Following the federal elections that took place on 24 September 2017 and the unsuccessful first round of coalition talks between the Christian-Democrats, the Green Party and the Liberals, the new government will be established by the Christian-Democrats and the Social-Democrats, the same parties that have governed Germany for the last four years. The coalition agreement includes a description of the future government’s policy goals and what measures the new government wants to take. Although the coalition agreement includes few details on concrete tax measures, it does offer some insight into what can be expected. The agreement does not specifically mention any major tax reform projects or changes in tax rates—the focus will be on combatting tax evasion, harmful tax practices and unfair tax competition.

The coalition agreement still has to be confirmed by both political parties, and the Social-Democrats are going to hold a referendum about their participation in the government and the coalition agreement among their party members within the next three weeks. As noted above, the coalition agreement still is a draft version and has not yet been finally signed by the parties. The content, however, is not expected to change.

The most important tax measures mentioned in the coalition agreement are as follows:

Simplification of the tax system and enforcement procedures

 One of the goals of the new government is to use electronic data processing to enhance the electronic communications between the tax authorities and taxpayers. The government intends to introduce a pre-populated tax return for taxpayers starting from 2021. The coalition agreement mentions several other measures, including the abolition of the 25% flat tax for interest income for individuals and its support for the introduction of a substantial financial transaction tax at the EU level. The agreement also alludes to strengthening the role of the federal tax office, in particular, as the central point of contact for nonresident taxpayers. The enforcement and refund procedure for import VAT would be enhanced, as this has been identified as a competitive disadvantage for German companies and German seaports and airports.
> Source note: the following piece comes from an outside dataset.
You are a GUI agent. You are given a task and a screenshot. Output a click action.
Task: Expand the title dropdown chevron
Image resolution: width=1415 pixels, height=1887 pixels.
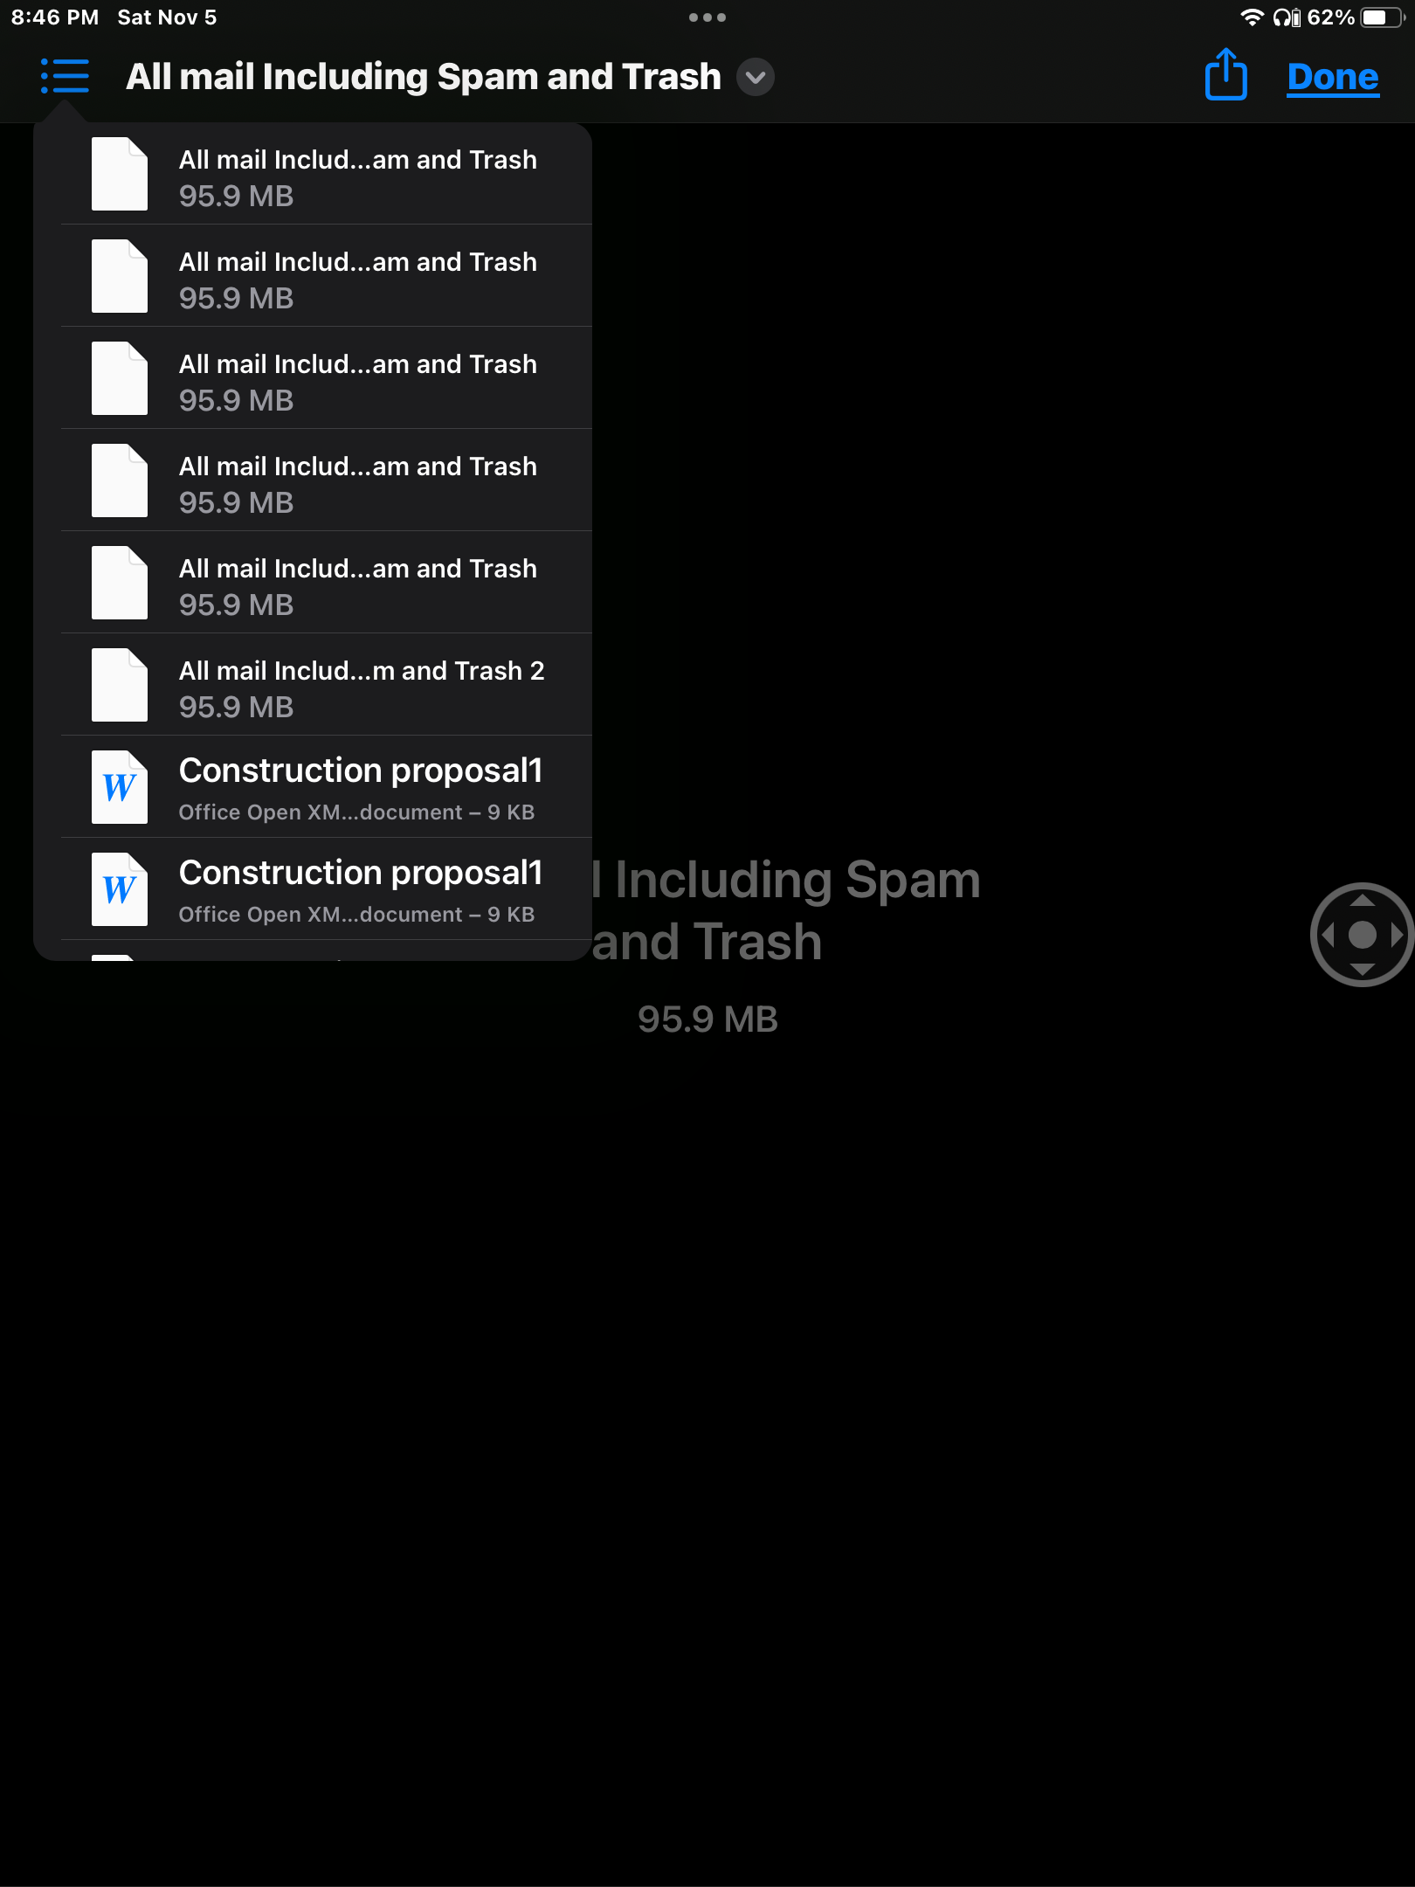(x=756, y=77)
The coalition agreement specifically states that the new government supports a common tax base in the EU and minimum corporate income tax rates. The government plans to push these goals forward together with the French government, in a joint effort to respond to global changes and challenges, in particular, tax reform in the US.

Combatting tax evasion, harmful tax planning and unfair tax competition

 The coalition agreement emphasizes the new government’s goals of combatting tax evasion, harmful tax planning, unfair tax competition and money laundering at the national, EU and international levels. The government also intends to restrict “tax dumping” (i.e. excessive measures (in the form of reduced rates, tax holidays, etc.) adopted by governments to attract business).

The new government supports a fair tax burden for multinational companies (with respect to the digital economy, in particular) and aims to achieve this goal within an international framework similar to the OECD BEPS initiative. The agreement cites the implementation of the EU anti-tax avoidance directive (ATAD) into German tax law, the modernization of the domestic controlled foreign company (CFC) rules, the introduction of anti-hybrid rules and changes to the interest deduction limitation rules.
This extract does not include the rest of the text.